* [DOCUMENTO]:
_____

2012-03-10 19:45:40

Vésperas reúnem anglicanos e católicos em Roma


Cidade do Vaticano (RV) - As Vésperas do III Domingo de Quaresma foram marcadas pelo encontro entre Anglicanos e Católicos na Igreja de Santo André e São Gregório, na Colina do Celio, em Roma.

As Vésperas também foram marcadas pela homenagem aos mil anos de criação da Casa dos Camaldolenses e a morte de São Gregório Magno.

Abaixo publicamos a íntegra das alocuções de Bento XVI e do Arcebispo de Cantuária, Dr. Rowan Williams.

Alocução Bento XVI

Para mim é uma imensa alegria estar aqui na Basílica de São Gregório, na Colina do Celio, para a solene celebração das Vésperas em memória do trânsito de São Gregório Magno. Com vocês, caros irmãos e irmãs da Família Camaldolense, dou graças a Deus pelos mil anos de Fundação do Sagrado Eremitério dos Camaldolenses por parte de São Romualdo. Fico muito contente com a presença, nesta celebração especial, do Doutor Rowan Williams, Arcebispo de Cantuária. Ao senhor, caro irmão em Cristo, e a cada um de vocês, caros Monges e Monjas, e a todos aqui presentes faço uma cordial saudação.

Escutamos dois trechos de São Paulo. O primeiro, tirado da Segunda Carta aos Coríntios, está em sintonia com o tempo litúrgico que vivemos: a Quaresma. Isso, de fato, contém a exortação do Apóstolo que aproveita o momento favorável para acolher a graça de Deus. Esse momento é naturalmente aquele em que Jesus Cristo veio nos revelar e doar o amor de Deus, com a sua Encarnação, Paixão, Morte e Ressurreição. O “dia da salvação” é aquela realidade que São Paulo chama também de “plenitude dos tempos”, o momento no qual Deus, ao encarnar-se, entra de modo singular no tempo e o preenche com a sua graça.

_____

* [DADOS FORNECIDOS]:
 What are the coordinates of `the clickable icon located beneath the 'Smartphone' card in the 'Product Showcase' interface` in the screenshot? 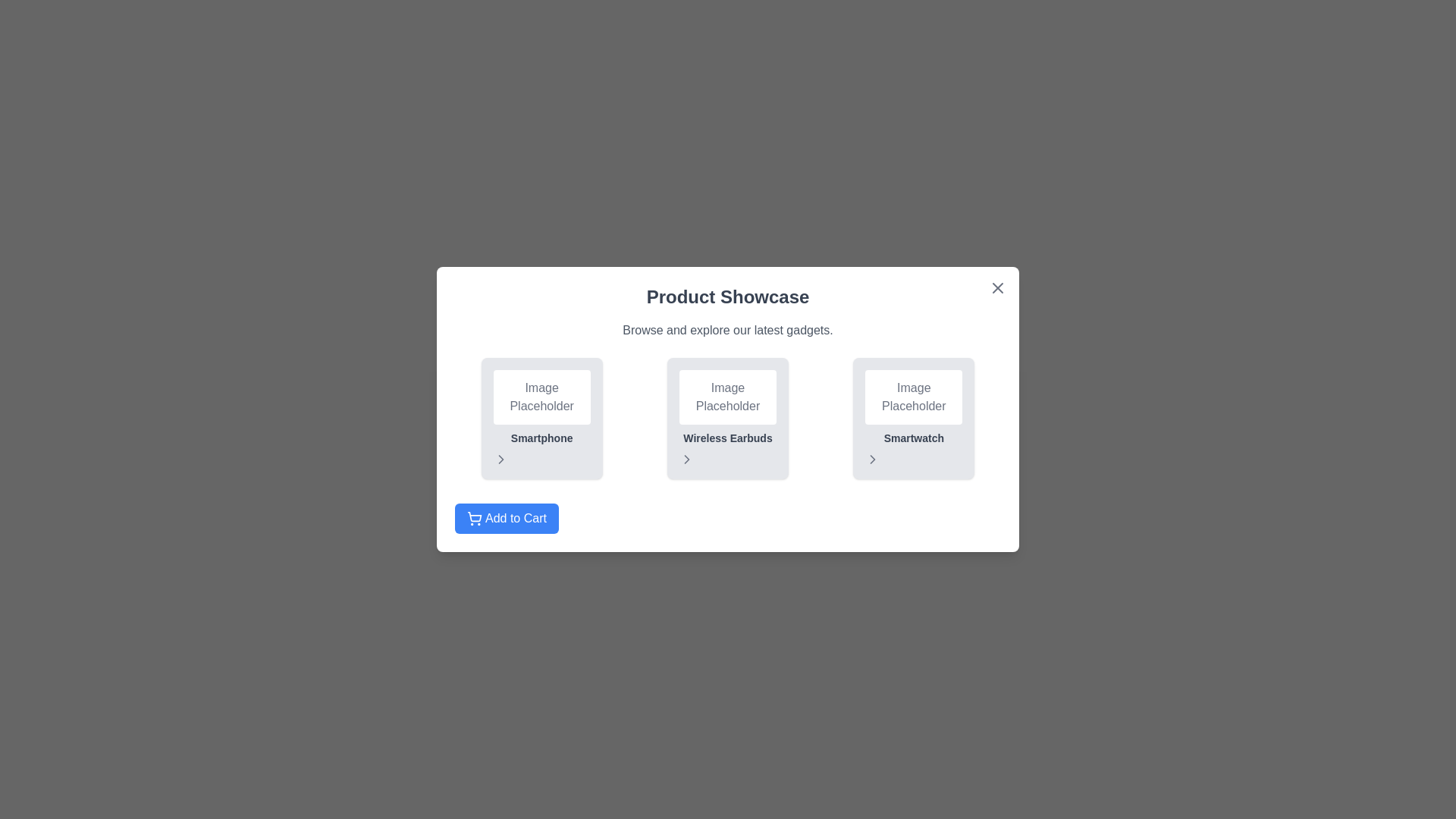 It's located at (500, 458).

_____

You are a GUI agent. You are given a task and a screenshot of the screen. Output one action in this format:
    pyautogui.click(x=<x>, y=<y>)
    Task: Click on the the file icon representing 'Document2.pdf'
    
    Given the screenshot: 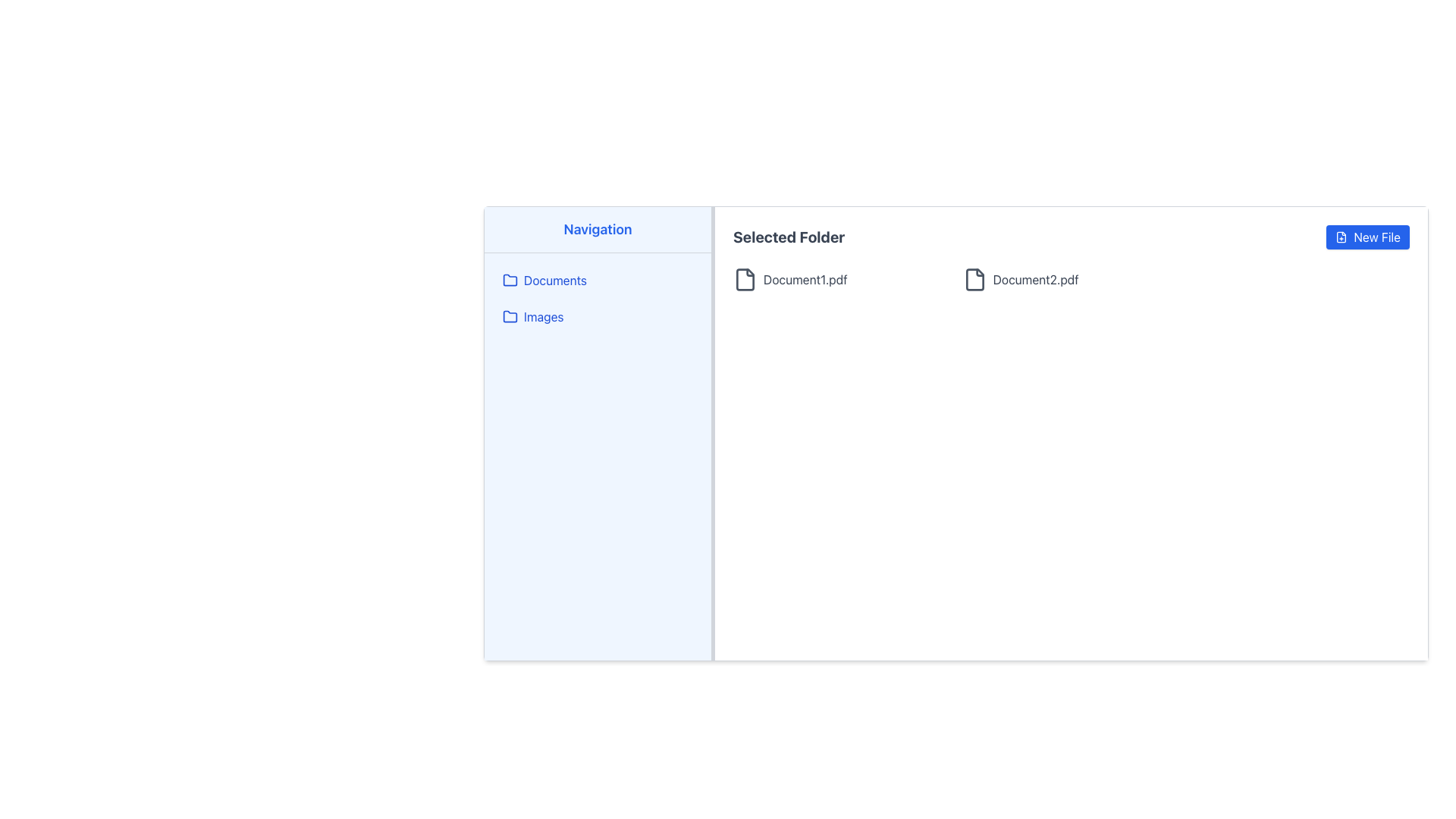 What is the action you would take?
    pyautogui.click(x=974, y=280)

_____

* [ENUNCIADO DA TAREFA]:
Indique se cada afirmação abaixo está de acordo com a notícia sobre as Vésperas em Roma, respondendo sim ou não e citando literalmente as palavras decisivas do texto.
(a) O encontro entre anglicanos e católicos ocorreu na Igreja de Santo André e São Gregório.
(b) O Sagrado Eremitério dos Camaldolenses foi fundado por São Gregório Magno.
(c) O primeiro trecho de São Paulo foi tirado da Primeira Carta aos Coríntios.

* [RESPOSTA DO EXERCÍCIO]:
(a) Sim: "na Igreja de Santo André e São Gregório, na Colina do Celio, em Roma".
(b) Não: "Fundação do Sagrado Eremitério dos Camaldolenses por parte de São Romualdo".
(c) Não: "O primeiro, tirado da Segunda Carta aos Coríntios".